### TASK TO COMPLETE
Examine each line of the data. Copy those that contain the string "width".

### DATA PROVIDED
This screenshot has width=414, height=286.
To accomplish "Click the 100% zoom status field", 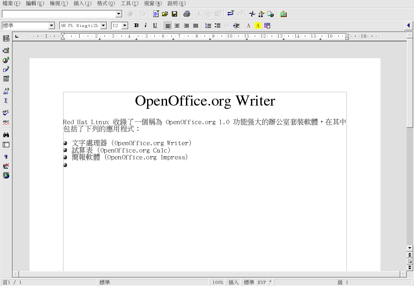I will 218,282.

--

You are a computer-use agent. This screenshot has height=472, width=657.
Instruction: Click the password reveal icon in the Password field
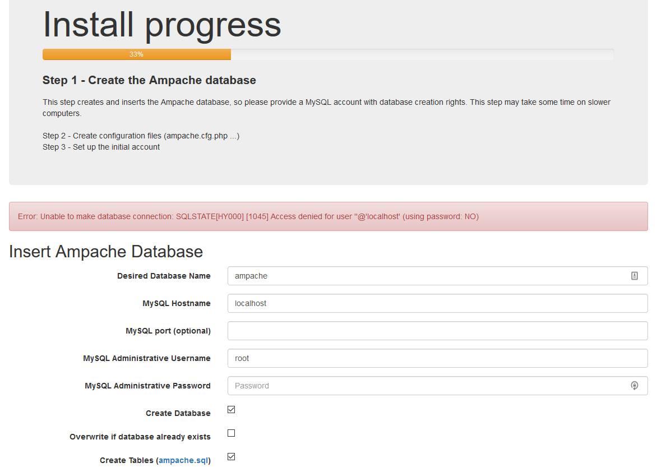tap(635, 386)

### ANSWER BOX
This screenshot has width=414, height=286.
You are a computer-use agent. This screenshot has height=472, width=657.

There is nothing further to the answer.